Applegran Sat 02-Sept-23 16:38:45

Like everyone else here, I do feel for you and send you several big hugs. I have now decided that when family come and need meals, I can do the cooking IF I want to. Otherwise, I tell them in advance and ask them to cook - using whatever ingredients I have (or they can 'order' some in advance to go on my supermarket delivery order). I no longer feel I have to do everything - and I think it works better for everyone. No one is super woman! Lets not try to be her! I do also agree with others, that it would be good to talk to your family about how you are feeling.

Nicolenet Sat 02-Sept-23 17:27:52

Reading this with horror. So glad I do not have a husband, or a dog, or a need to have everything just so. I can relax in my seventies and please myself. Good luck to you all.

NotSpaghetti Sat 02-Sept-23 18:03:29

Bluedaisy - here is a hug.
Thank goodness you are aware of looking after you a little.
Maybe farview will read your post and (although scary as to the future) will take heart that she can get through this, with help.

flowersflowersflowers to you both - and anyone else going through this terrible time.

EmilyHarburn Sat 02-Sept-23 18:27:43

You have too much to do and you will have to decide a strategy to get through this. Money is important so that you can pay for help. Make sure you have a care allowance for looking after your husband and if you have a car and are taking him to appointments a blue badge. The Alzheimer society help line will help you sort these two out. Then go on to getting Lasting Power of Attorney for money. I have a cleaner 3 hrs every fortnight. this makes a huge difference to the house. I have a small GTech cordless vacuum leaner to top thing sup if necessary. You have a grandson living with you, perhaps he should be doing more more paying you housekeeping so that you can buy the help you want. I have a BusyBee diary Busy B Busy Life Diary January to December 2023 - A5 Stripe - Week to View Planner with Dual Schedules, Pen holder and Pockets £11.99 from Amazon. Look at it. It has 2 columns for reminders, Anything I cant do this week I put down for next week. I try to have admin periods and days when I go out etc. I also have a white board to put things on I hope to do. You can get this diary now as they do one for academic year as well as one from January.

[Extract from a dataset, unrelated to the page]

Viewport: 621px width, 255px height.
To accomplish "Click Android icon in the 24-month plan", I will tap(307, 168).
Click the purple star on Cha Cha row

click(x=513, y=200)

Sadly dogs cost a lot of money to look after and sometimes it is better to walk a neighbours rather than to own ones own.

Best wishes

Dinahmo Sat 02-Sept-23 19:17:49

Why are so many of you picking on dogs? They don't have to be a lot of work. It's obvious to me that some of you have never had a dog in which case you will never understand how much pleasure and comfort they give. The OP has taken her dog for two one hour long walks per day. It probably needs that amount of walking but she doesn't need to do it every single day. If the truth is told she walks the dog because she enjoys it. It gets her out of the house and away from her OH for a while plus she gets some exercise.

I expect if it's necessary she'll be able to find someone who'd like to walk her dog from time to time.

Callistemon21 Sat 02-Sept-23 20:21:56

I've had dogs. I like dogs, generally, and am not picking on them.
But I am realistic enough to know that dogs require work and attention.
They can also be great companions and a comfort as farview has said.

Dinahmo Sat 02-Sept-23 22:22:13

I'm not picking on you Callistemon it's those others!